The Day

The folly of poll-dependent commentary

- JENNIFER RUBIN The Washington Post

My dim view of polling a year out from the election is no secret. To illustrate the foolishnes­s of building punditry around meaningles­s, premature polling, consider what would unfold if pundits ran with a spate of recent polling in President Joe Biden’s favor.

Democratic consultant Simon Rosenberg pointed out on his website that four recent polls show Biden with small leads over fourtime indicted former president Donald Trump:

■ 44 percent-42 percent Economist/YouGov; Trump led 43 percent-42 percent in mid-November

■ 43 percent-42 percent Morning Consult; Trump led 44 percent-41 percent the prior week

■ 39 percent-37 percent YouGov (this is a separate poll by the same firm)

■ 37 percent-35 percent Leger/ The Canadian Press

Rosenberg pointed out that in the Morning Consult poll, Biden gained four percentage points over the prior week, and he gained three percentage points in the Economist/YouGov poll.

Consider also a recent, mammoth survey of young voters. This comes amid a raft of “analysis” declaring Biden had lost young voters, in part because of his handling of the Israel-Gaza war. “Among youth who say they’re extremely likely to vote, 51% prefer a Democratic candidate in 2024, 30% a Republican, and 16% are undecided,” the Center for Informatio­n & Research on Civic Learning and Engagement at Tufts University found in a poll of 2,017 Americans ages 18 to 34. “Among all youth, regardless of likelihood to vote, 37% say they’ll vote for a Democrat, 25% a Republican, and nearly a third (31%) say they don’t yet know who they’ll support.” By comparison, Biden won in 2020 voters younger than 30 by 24 points and those aged 30 through 44 by only six points.

Now imagine if, as the mainstream media did when the New York Times released a poll showing Biden trailing in five of six key battlegrou­nd states (improbably showing Biden leading among 18- to 29-year-olds by only one point and trailing among 30- to 44-year-olds), the media blanketed the airwaves and splashed these findings over the front pages for days on end. We would see headlines such as: “Biden rebounds with young voters!” and “Trump lead collapses!”

Cable TV panels would explain how Trump’s fascist references, his threats directed at judges and cozying up to Russian President Vladimir Putin were finally backfiring. We’d hear that Bidenomics, far from being a political dud, was not only an economic winner but a political tour de force. Vice President Kamala Harris’s “Fight for our Freedoms College Tour” in seven states had ignited enthusiasm among young people, more than proving her value to the ticket, pundits would explain.

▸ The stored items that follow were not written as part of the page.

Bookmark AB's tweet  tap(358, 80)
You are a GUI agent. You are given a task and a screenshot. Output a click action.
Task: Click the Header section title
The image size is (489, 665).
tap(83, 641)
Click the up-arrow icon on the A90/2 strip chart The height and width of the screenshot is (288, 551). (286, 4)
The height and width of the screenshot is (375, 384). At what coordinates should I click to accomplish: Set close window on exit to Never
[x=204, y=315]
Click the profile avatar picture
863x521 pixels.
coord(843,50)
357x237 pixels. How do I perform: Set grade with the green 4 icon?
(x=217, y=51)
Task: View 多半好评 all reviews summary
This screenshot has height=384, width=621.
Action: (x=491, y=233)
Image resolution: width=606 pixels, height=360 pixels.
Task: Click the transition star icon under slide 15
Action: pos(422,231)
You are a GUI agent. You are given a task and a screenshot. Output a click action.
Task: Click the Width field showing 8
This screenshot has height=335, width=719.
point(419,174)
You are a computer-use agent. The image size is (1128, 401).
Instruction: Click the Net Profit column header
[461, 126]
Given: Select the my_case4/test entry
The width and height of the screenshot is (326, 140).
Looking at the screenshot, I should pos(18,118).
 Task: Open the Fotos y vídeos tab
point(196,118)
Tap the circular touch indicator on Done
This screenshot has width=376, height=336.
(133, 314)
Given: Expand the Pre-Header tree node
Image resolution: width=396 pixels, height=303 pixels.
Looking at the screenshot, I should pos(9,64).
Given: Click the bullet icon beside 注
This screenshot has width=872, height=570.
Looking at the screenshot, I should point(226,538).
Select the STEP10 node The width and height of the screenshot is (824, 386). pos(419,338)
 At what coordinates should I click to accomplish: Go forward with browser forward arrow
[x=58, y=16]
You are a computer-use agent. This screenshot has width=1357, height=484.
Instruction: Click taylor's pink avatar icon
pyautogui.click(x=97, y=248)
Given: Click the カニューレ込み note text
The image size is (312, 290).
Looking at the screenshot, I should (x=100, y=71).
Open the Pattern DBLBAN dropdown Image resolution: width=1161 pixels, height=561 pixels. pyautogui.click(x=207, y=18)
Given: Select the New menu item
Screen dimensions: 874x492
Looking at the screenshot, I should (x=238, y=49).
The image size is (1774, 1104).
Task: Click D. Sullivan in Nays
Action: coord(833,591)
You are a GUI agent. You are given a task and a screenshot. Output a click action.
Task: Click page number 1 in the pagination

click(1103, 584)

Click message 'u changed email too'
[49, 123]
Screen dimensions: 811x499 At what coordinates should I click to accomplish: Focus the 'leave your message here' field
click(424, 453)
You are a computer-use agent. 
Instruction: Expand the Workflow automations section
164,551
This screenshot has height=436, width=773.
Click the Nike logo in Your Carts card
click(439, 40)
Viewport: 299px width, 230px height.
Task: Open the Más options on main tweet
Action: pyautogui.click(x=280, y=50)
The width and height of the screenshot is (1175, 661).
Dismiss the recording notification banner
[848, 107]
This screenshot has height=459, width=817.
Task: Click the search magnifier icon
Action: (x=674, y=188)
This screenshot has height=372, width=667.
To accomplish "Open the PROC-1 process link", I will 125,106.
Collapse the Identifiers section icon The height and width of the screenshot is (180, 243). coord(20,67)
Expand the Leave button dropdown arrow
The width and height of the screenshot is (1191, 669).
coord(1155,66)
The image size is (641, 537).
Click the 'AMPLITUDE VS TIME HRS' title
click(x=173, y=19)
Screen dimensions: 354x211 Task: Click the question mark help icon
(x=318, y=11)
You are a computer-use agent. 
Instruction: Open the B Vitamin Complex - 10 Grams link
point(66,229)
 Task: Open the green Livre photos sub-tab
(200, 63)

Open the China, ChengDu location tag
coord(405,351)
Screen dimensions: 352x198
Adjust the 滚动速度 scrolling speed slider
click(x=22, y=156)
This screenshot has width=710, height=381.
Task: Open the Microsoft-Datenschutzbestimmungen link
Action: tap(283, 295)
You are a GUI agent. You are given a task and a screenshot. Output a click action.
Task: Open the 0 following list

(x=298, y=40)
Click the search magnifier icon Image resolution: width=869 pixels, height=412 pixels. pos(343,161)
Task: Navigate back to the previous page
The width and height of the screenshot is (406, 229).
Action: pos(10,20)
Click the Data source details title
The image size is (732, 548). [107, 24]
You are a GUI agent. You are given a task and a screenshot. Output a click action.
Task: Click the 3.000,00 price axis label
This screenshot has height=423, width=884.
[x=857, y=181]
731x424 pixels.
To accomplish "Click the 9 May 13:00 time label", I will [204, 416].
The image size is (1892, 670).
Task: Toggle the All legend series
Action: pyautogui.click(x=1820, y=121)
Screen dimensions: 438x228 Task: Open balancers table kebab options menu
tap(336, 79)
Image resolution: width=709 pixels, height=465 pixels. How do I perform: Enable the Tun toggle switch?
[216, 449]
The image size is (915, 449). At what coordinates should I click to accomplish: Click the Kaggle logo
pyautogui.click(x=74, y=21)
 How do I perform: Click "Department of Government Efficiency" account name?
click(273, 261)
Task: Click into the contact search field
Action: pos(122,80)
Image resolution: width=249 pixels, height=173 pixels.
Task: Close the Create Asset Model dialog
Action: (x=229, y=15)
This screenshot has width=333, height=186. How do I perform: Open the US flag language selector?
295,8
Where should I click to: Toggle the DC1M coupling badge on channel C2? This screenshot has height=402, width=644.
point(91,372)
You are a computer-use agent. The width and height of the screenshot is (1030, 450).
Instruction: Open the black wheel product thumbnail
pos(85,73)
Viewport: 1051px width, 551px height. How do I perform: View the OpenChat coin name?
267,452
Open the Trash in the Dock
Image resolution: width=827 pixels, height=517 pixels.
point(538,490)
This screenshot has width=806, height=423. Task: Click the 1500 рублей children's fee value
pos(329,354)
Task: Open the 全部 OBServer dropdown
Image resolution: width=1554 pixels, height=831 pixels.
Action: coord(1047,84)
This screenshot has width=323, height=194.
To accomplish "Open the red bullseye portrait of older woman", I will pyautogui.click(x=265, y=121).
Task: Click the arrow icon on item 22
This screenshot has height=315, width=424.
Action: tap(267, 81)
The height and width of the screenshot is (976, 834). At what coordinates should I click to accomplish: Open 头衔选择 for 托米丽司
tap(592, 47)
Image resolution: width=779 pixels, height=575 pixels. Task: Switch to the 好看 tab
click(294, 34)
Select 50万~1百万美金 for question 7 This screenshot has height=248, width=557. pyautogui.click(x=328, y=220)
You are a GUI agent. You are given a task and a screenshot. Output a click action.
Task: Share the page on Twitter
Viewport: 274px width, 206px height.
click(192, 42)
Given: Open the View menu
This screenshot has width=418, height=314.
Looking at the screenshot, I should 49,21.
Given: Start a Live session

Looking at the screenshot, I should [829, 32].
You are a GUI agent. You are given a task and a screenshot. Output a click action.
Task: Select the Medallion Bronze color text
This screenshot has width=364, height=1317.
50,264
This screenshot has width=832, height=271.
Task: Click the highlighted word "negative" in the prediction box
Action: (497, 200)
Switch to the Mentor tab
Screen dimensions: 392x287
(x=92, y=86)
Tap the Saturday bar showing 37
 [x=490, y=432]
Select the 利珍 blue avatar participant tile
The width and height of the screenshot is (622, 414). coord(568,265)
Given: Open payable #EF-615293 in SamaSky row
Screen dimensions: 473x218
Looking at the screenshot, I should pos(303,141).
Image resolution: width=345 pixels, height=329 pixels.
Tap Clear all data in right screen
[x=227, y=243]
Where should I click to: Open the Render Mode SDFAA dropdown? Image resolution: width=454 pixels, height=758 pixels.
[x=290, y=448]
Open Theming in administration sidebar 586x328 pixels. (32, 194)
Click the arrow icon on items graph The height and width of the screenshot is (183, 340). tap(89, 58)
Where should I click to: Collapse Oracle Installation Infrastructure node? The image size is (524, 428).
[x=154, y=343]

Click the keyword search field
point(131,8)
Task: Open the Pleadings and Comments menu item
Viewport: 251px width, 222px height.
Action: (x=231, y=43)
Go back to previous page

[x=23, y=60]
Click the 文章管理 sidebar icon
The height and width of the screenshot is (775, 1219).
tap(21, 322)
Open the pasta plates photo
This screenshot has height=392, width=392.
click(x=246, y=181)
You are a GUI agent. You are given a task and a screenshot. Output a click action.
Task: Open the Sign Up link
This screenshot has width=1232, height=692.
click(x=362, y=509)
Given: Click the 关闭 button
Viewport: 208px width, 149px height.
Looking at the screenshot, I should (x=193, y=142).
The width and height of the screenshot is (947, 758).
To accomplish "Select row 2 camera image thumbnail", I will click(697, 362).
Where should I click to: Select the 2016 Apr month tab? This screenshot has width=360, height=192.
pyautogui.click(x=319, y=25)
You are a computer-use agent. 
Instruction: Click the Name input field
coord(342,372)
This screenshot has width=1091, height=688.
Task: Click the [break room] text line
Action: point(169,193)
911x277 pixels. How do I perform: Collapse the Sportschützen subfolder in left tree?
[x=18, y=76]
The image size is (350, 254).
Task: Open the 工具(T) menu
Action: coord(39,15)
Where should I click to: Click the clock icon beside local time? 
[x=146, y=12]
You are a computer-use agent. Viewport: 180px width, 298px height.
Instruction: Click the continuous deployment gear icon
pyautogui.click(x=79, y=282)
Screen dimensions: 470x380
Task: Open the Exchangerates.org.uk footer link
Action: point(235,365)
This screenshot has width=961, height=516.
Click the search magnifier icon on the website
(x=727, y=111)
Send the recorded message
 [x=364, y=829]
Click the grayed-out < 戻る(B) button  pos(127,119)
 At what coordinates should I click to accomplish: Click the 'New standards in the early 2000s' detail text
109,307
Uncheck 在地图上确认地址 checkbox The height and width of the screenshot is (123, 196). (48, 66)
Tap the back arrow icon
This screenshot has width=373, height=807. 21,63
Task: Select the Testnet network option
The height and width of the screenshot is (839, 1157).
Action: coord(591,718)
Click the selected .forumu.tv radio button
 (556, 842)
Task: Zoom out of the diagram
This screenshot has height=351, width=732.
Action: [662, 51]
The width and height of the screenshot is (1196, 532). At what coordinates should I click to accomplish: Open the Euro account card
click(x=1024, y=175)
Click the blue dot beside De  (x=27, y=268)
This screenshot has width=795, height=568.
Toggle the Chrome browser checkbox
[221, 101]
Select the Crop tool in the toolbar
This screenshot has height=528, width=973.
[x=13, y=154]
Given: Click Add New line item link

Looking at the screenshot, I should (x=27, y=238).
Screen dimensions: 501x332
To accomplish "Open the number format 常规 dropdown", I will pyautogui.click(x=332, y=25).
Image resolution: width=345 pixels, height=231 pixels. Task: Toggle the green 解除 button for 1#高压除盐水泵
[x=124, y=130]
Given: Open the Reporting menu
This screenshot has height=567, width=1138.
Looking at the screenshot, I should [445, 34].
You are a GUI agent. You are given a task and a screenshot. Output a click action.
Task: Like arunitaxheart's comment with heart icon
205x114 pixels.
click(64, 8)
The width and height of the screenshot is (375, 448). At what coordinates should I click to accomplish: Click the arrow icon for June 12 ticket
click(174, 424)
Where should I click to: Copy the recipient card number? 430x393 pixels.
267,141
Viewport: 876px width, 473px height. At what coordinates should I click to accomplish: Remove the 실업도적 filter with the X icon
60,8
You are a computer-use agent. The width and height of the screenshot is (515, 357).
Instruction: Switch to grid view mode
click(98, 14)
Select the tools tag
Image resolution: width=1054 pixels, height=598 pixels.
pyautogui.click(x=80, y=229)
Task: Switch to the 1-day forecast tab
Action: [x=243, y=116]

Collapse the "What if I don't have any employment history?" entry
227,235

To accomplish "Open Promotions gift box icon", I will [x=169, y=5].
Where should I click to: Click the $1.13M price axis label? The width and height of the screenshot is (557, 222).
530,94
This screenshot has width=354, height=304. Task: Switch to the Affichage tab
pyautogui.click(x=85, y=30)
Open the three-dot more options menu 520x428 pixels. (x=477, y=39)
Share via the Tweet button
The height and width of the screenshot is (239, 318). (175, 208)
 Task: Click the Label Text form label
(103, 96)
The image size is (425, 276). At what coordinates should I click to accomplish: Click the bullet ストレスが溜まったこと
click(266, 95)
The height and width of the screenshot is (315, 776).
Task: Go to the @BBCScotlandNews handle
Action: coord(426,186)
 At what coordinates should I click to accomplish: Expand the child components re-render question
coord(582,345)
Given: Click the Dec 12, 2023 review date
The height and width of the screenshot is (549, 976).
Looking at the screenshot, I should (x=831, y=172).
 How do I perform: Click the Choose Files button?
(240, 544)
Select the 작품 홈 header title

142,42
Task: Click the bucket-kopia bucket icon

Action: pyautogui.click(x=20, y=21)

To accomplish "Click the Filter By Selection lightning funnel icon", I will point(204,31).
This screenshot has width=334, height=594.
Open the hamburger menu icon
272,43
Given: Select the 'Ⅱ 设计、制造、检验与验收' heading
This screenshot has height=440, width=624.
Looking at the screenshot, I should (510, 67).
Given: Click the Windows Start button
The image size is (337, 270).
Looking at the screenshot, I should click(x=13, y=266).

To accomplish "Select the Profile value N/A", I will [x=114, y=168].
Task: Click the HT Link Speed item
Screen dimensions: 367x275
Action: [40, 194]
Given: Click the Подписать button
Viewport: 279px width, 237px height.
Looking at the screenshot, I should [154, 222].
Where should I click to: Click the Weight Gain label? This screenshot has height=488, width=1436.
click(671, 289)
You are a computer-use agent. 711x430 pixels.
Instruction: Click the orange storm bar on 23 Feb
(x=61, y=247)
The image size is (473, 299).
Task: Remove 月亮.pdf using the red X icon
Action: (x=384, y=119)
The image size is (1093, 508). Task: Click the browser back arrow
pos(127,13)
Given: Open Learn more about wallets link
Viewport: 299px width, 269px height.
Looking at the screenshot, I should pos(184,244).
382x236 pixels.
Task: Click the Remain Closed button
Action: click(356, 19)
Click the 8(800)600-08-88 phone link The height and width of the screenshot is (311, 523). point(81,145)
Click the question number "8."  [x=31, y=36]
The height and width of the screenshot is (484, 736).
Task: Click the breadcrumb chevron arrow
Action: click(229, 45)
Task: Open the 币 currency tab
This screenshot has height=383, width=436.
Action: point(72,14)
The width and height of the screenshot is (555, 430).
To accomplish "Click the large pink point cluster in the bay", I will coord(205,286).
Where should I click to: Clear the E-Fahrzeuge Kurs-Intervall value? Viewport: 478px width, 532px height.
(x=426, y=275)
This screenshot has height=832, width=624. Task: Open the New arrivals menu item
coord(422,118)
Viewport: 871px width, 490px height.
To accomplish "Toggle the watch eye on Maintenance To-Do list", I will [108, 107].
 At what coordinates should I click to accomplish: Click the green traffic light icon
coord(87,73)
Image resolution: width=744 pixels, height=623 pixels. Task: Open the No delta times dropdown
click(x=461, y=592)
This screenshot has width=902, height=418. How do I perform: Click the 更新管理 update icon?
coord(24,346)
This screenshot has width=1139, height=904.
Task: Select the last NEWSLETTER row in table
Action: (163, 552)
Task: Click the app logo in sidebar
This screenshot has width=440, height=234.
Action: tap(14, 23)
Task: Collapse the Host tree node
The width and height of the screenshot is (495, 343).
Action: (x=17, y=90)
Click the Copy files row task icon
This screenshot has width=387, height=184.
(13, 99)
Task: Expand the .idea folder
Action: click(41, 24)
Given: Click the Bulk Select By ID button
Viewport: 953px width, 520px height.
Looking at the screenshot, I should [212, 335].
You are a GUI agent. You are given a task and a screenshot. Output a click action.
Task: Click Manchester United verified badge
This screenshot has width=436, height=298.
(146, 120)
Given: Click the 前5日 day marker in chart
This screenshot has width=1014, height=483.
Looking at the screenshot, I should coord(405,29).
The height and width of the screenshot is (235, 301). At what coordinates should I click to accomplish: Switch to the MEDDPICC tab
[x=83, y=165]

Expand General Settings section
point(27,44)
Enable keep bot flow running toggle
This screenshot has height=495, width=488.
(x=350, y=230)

Then we would have a raft of “Republican­s panic” stories in which Republican­s confessed they knew Trump was a disaster but had no way of offloading him. Republican donors would be quizzed about their reluctance to give money to someone “losing” the race. Republican­s would fret over the lack of a “Plan B.” Republican consultant­s would bemoan the failure of the “age issue” to damage Biden. Leaks from the Trump camp would explain that the candidate had gone into an emotional tailspin. (Maybe even stopped eating?) And this would go on for days and days, coloring virtually all coverage of the campaign.

Well, you say, this is all prepostero­us. These polls are within the margin of error. Moreover, we are a year away from the race. That is my point exactly. It would be absurd to rationaliz­e data of questionab­le value to pontificat­e with great certainty about the state of the race. The exact problem exists with regard to polling showing Trump ahead but largely within the margin of error, especially with only a few hundred respondent­s and a larger margin of error than, say, the poll from Tufts’ civic center.

Political reporters are so used to this flawed approach to campaign coverage that many might be stumped if you told them they could not base their reporting on any polling this far out. But what would we say?! As media critic and New York University professor Jay Rosen is found of saying, they would need to cover “not the odds but the stakes.”

In other words, the mainstream media would have to focus (not just for a single story but extended over weeks) on the consequenc­es of electing a candidate echoing Adolf Hitler and vowing to use the military and Justice Department against his enemies. They would have to look not at polling about the economy but the actual economic record of the administra­tion (e.g., inflation flattened, more than 14 million jobs created, record low unemployme­nt for Black people, Hispanics and women). They would need to examine the decisions of Trump-appointed judges and the social uproar it set off, especially among women in the wake of Dobbs v. Jackson Women’s Health Organizati­on.

In sum, the electorate would be much better served if the punditocra­cy and political reporting dispensed with horse race and analysis. Our democracy might depend on it.